A vida, minha filha, não era nada fácil para nós todos. No dia em que você ia para casa, os médicos lhe internaram na UTI. Dois dias depois, sua mãe lutava, em casa, para superar o desafio de ter você na UTI e seu irmão, em outro hospital, internado para dar continuidade à luta pela vida dele.
Foi nesse instante que o desespero, quiçá a revolta, tomou conta de mim e eu questionei o porquê daquilo tudo. O que eu fizera para estar passando por aquela situação junto à sua mãe e ao lado de vocês dois?!
Nessas horas, minha filha, as pessoas nos chegam e dizem que Deus estava nos dando algo porque seríamos capaz de suportar. Mas, por que conosco?! Hoje talvez esteja começando a entender coisas que ignorava, porém ainda não sei que missão Ele nos destinou.
Em meio às idas e vindas aos hospitais, comecei a desfrutar a alegria de ser pai novamente. Talvez você nem lembre de forma consciente, entretanto eu a "colocava" para dormir, dançando suavemente ao som de versos que diziam que você era "Clara como a luz do sol / Clareira luminosa nessa escuridão / Bela como a luz da Lua". Essa seria a melhor descrição a ser feita da sua chegada!
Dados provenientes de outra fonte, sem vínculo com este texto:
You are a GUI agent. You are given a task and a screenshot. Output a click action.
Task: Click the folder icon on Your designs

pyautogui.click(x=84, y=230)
Mas a vida nos reservava outras "surpresas".
Quando seu irmão terminou o tratamento dele, eu e sua mãe recebemos uma notícia inesperada - o desafio agora dizia respeito a você.
Em meio às lágrimas de sua mãe e ao seu inocente sono, eu falava que se era prova de amor que se esperaria de nós, a partir daquele momento ele seria ainda mais fortalecido. E foi!A partir daquele instante, minha filha, eu comecei aprender que o nosso amor não se reproduz em nós mesmos, mas no outro - desculpa por essa tentativa de filosofar.
O que se esperar de um pai numa hora dessas? Que ele seja digno de ser chamado de PAI! E se alguma vez me mostrei digno disso, só posso agradecer a você e seu irmão por terem me feito agir assim. Se hoje sou uma pessoa melhor, mas sensível a dor do outro, menos arrogante em achar que já sei o suficiente, menos orgulhoso de aceitar a ajuda de alguém, menos prepotente em achar que os maiores desafios são os meus, devo isso a vocês!
O mundo sabe, minha filha, é injusto para com algumas pessoas. Ele quer que sejamos iguais, quando na verdade somos todos diferentes. E assim, ele despeja todo o seu preconceito, a sua falsa e desprezível piedade. As pessoas só falam em amor, não agem movidos por ele. São hipócritas!
Você, minha filha, é verdadeira em seu afeto, é a superação de todos os limites que lhe impõem. Você é a prova mais viva de que vale à pena insistir, que a verdade não é finita nem se encerra no que se ouve.
Aprendi que não é você que tem que responder às necessidades do mundo, mas é ele que tem que corresponder a você. Não é você que tem que ser a filha que quero, sou eu que tenho que estar à altura de ser seu pai.
Obrigado, minha filha, por você ter dado a mim e a sua mãe a chance de aprendermos tanta coisa com seus exemplos de que não há limites para chegar aonde queremos ir, e por nos dar a oportunidade de sermos seus pais!
Você é especial, não por qualquer outro motivo, mas por você ser "MARIA CLARA"!
Muito obrigado por tudo, MINHA FILHA!